[<prev] [next>] [<thread-prev] [thread-next>] [day] [month] [year] [list]
Message-ID: <Z27TkUSmM1sCTslO@lappy>
Date: Fri, 27 Dec 2024 11:19:29 -0500
From: Sasha Levin <sashal@...nel.org>
To: Linus Torvalds <torvalds@...ux-foundation.org>
Cc: apw@...onical.com, conor@...nel.org, corbet@....net,
dwaipayanray1@...il.com, geert+renesas@...der.be, gitster@...ox.com,
horms@...nel.org, joe@...ches.com, linux-doc@...r.kernel.org,
linux-kernel@...r.kernel.org, linux@...mhuis.info,
lukas.bulwahn@...il.com, miguel.ojeda.sandonis@...il.com,
niklas.soderlund@...igine.com, willy@...radead.org,
workflows@...r.kernel.org, kees@...nel.org
Subject: Re: [PATCH] git-disambiguate: disambiguate shorthand git ids
On Thu, Dec 26, 2024 at 05:50:22PM -0800, Linus Torvalds wrote:
>On Thu, 26 Dec 2024 at 16:55, Sasha Levin <sashal@...nel.org> wrote:
>>
>> What got me worried originally is the example Kees provided which
>> creates a collision of a 12-character abbreviated commit ID:
>
>Note that you can always create short ambiguous cases.
>
>And in fact, since the way you create them is to just put noise in the
>right place and brute-force things, you can also always make sure that
>the one-liner short commit name will match the target commit too.
>
>In other words: just accept the fact that a short hash is simply not a
>secure hash.

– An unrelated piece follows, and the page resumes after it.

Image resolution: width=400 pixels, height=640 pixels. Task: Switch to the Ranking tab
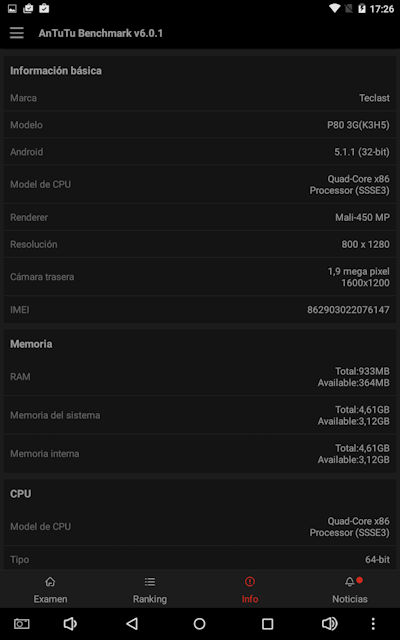tap(150, 590)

That's very very fundamental. It's just inherent in the
>whole "we have shortened things to be legible".
>
>And once you just accept that it's fundamental to any short hash, you
>can relax and just live with it as just a fact of life.
>
>> So sure, we don't have a collision right now, but going from 0 to 1 is
>> going to be painful.
>
>I disagree. You need to just own up to how it is, and more importantly
>that you WILL NEVER EVER BE ABLE TO FIX IT.
>
>There is no way to disambiguate the active malicious case, because the
>active malicious case will just be able to handle any disambiguation
>you throw at it too.
>
>So the fix is to not *rely* on disambiguation, and to just accept it.

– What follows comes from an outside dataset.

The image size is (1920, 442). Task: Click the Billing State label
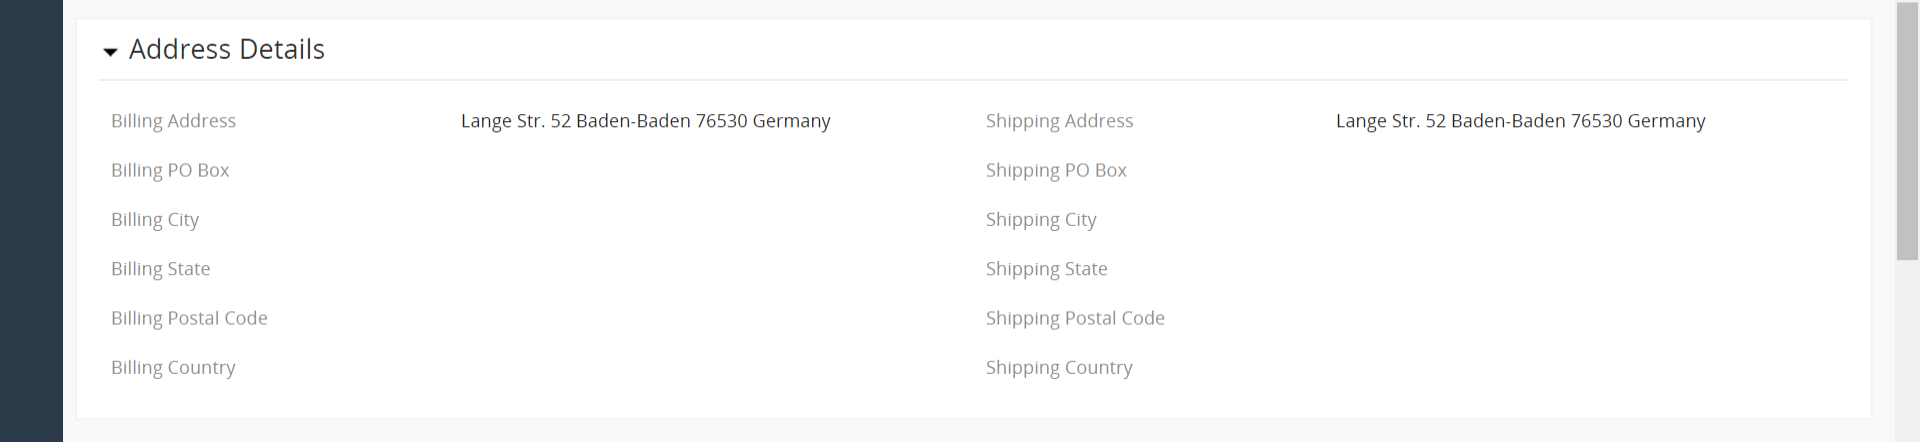point(160,269)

>Don't fight reality. You'll just lose.
>
>> Are we going to be actively watching for someone trying to sneak in a
>> commit like that, or should we just handle that case properly?
>
>See above. There is no "properly". There is only reality.
>
>Git internally uses the full hashes. And any reasonably usefully
>shortened hashes *cannot* be disambiguated in the face of an active
>malicious person.
>
>If you have some tool that you rely on absolutely to give you the "One
>Correct Answer", then you are already broken. If thats' the goal, then
>all you can do is give up and pray to some random $deity.
>
>Or, as my argument is, DON'T DO THAT THEN.
>
>Don't rely on some absolute thing. Accept the fact that a short hash
>will always possibly refer to multiple things, and that you will
>*always* need to have a human that actually *THINKS* about it, not
>mindless automation.
>
>The best the tools can do is say "there are multiple options here"

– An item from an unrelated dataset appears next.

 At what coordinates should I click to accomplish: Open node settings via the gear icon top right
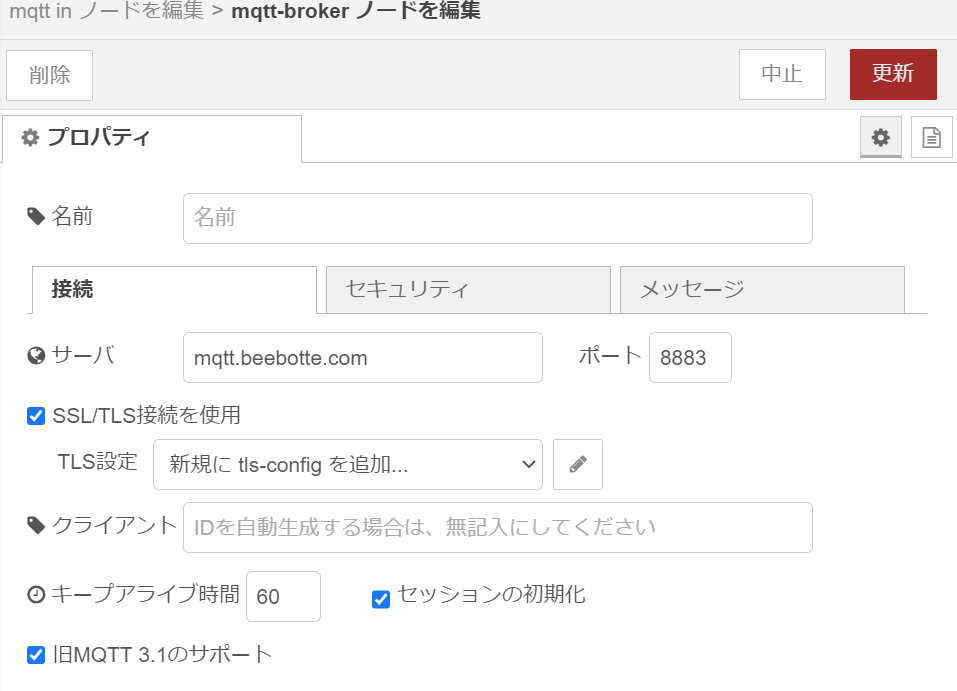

>(or, more commonly, "I found no options at all, but maybe it meant
>XYZ").
>
>Literally.
>
>To summarize: If you are aiming for anything else, you are bound to be
>disappointed.
The script in the original mail will handle two important cases for me:
1. The "wrong ID" case, where the the provided commit ID doesn't exist
and we need to look at the subject line to figure out what the actual ID
is.
2. The case where we either get a too-short commit ID that has a
collision, or we just got unlucky and finally ended up with a 12-char
collision, but the subject line is enough to automatically resolve to
the correct ID.
We're disagreeing over the remaining <0.0001% of cases.
>So aim for that simple "let me know about multiple choices", with the
>knowledge that they are going to be EXCEEDINGLY rare.
>
>And then if we have somebody who actively acts badly and works to make
>that "it's going to be EXCEEDINGLY rare" be much more common than it
>is supposed to be, we deal with that *person* by just not working with
>them any more.
>
>See? The solution is not some kind of "this cannot happen". The
>solution is "stop accepting shit from evil people".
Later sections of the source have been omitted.